Yesterday
Unspecified
Mid Level Career (5+ yrs experience)
No Traveling
IT - Security
Rockville, MD (On/Off-Site)
CYBER SECURITY RISK ANALYST - MID LEVEL - GRC FOCUS
ROCKVILLE, MD
LONG TERM CONTRACT
The Cyber Security Risk Analyst will support the County’s Governance, Risk, and Compliance (GRC) efforts by performing detailed risk evaluations and compliance assessments. The analyst will work primarily within the County’s ServiceNow GRC platform to review IT security policy exception requests, assess vulnerabilities, and support broader risk governance activities.
· Collaborate with internal departments including IT, legal, compliance, audit, and business operations to identify, assess, and manage cybersecurity risks across the organization.
· Support vulnerability assessments by interpreting technical findings, validating remediation efforts, and ensuring alignment with policy.
· Participate in internal control evaluations to assess effectiveness and identify potential gaps based on relevant frameworks such as NIST 800-53 and ISO 27001.
· Assist with the design, documentation, and implementation of risk treatment plans, ensuring appropriate mitigation strategies are in place and tracked through resolution.
· Contribute to audit preparation activities, respond to information requests, and support remediation of audit findings as needed.
· Use ServiceNow GRC functionality to support workflow management, risk tracking, and reporting.
· Recommend improvements to exception request workflows, dashboards, and system configurations where appropriate.
· Review and assess policy exception requests submitted via the County’s ServiceNow GRC platform.
· Confirm the completeness, consistency, and accuracy of the information provided in the exception request form.
· Conduct detailed risk assessments for each exception request, identifying relevant threats, vulnerabilities, likelihood of exploitation, and potential impacts.
· Analyze the effect of granting exceptions on system security, regulatory compliance, and business continuity.
· Develop formal approval or denial recommendations based on the risk assessment and alignment with County policy and risk tolerance.
· Document all risk analysis, decisions, and recommendations in the ServiceNow GRC platform in accordance with County policy and audit standards.
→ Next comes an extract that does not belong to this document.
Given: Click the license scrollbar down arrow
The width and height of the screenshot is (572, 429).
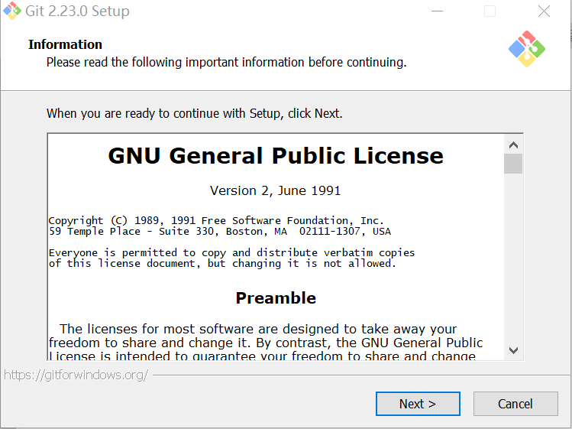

· Present findings and recommendations to the CISO and designated approvers.
· Use ServiceNow GRC functionality to support workflow management, risk tracking, and reporting.
· Recommend improvements to exception request workflows, dashboards, and system configurations where appropriate.
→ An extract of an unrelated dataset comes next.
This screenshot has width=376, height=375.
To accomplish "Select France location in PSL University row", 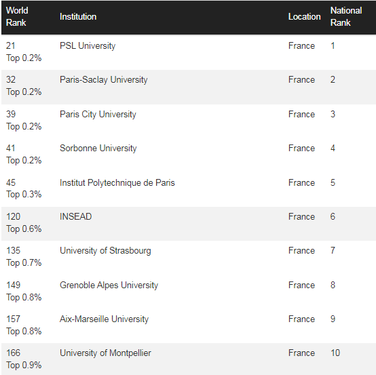I will coord(301,45).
1. Demonstrated hands-on experience with Governance, Risk, Compliance tools such as ServiceNow, Riskonnect, LogicManager, RSA Archer.
2. Strong understanding and application of cybersecurity risk management principles and control frameworks, including NIST SP 800-53, NIST RMF 800-37, ISO 27001, HIPAA Security Rule, PCI and FedRAMP.
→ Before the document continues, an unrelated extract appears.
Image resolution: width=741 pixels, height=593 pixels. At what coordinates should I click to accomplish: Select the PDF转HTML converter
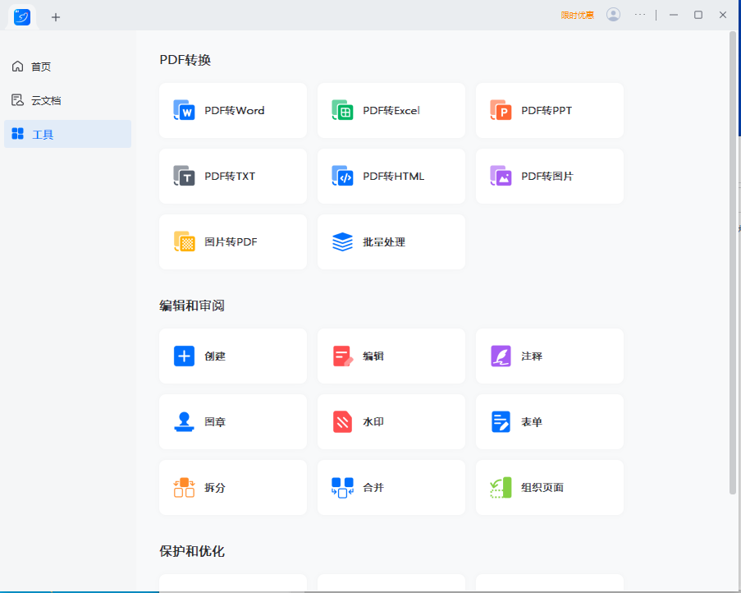point(391,176)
3. Demonstrated ability to conduct structured risk assessments, to include the analysis of compensating controls, residual risk determination, application of quantitative risk models, and providing formal recommendation regarding the acceptance or denial of exception requests.
4. Demonstrated experience with the policy exception request process to include the intake/review of new exception requests to ensure completeness, accuracy, and consistency of the information provided, follow up with requestors to obtain missing or unclear information, performance of risk assessments, approval/denial recommendations and stakeholder communications regarding risk acceptance
5. Strong technical foundation with the ability to interpret network diagrams, threat models, vulnerability scan results, and compliance assessment reports.
6. Familiarity with risk qualification methodologies such as NIST, ISO 27005, Factor Analysis of Information Risk (FAIR).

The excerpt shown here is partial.